Ultrasensitive DNA Detection Based on Inorganic–Organic Nanocomposite Cosensitization and G-Quadruplex/Hemin Catalysis for Signal Amplification

A novel photoelectrochemical (PEC) aptasensor was fabricated for DNA detection based on the coupling of cosensitization and peroxidase-like catalytic activity. Specifically, the surfaces of branched-TiO2 nanorods (B-TiO2 NRs) were modified with Cd2+ and S2+ to obtain B-TiO2 NRs/CdS hybrid structures, which were subsequently used as matrices to immobilize hairpin DNA (hDNA) probes. CdTe/TCPP (TCPP = meso-tetra(4-carboxyphenyl)-porphine) used for signal amplification was labeled on the terminal of the hDNA probe. Without the target DNA (tDNA) presence, the immobilized hDNA probe with CdTe/TCPP possessed a hairpin form and was located near the B-TiO2 NRs/CdS electrode surface, forming a cosensitized structure formation and then generating strong photocurrent with H2O2 as the electron donor.

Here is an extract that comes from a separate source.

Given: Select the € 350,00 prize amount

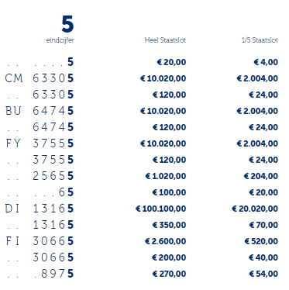Looking at the screenshot, I should (169, 225).
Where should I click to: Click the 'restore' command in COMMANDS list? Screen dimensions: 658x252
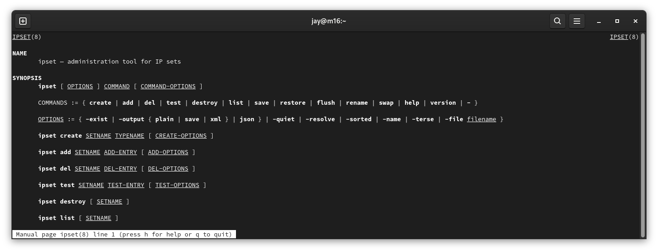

During detection, the specific recognition of tDNA by the sensing hDNA probe triggered the formation of the G-quadruplex/hemin DNAzyme, which effectively catalyzed the decomposition of H2O2. Meanwhile, cosensitization disappeared when the hDNA probe hybridized with tDNA, further reducing the photocurrent. With a double-signal amplification strategy, the sensing platform designed in this work demonstrated a linear detection ability in the 0.5 fM–5 nM range with a detection limit equal to 0.14 fM. Notably, through encoding in the base sequences of the hDNA and marking it, a versatile PEC platform could be structured for the detection of various DNA targets, which could promise applications in point-of-care diagnostic fields.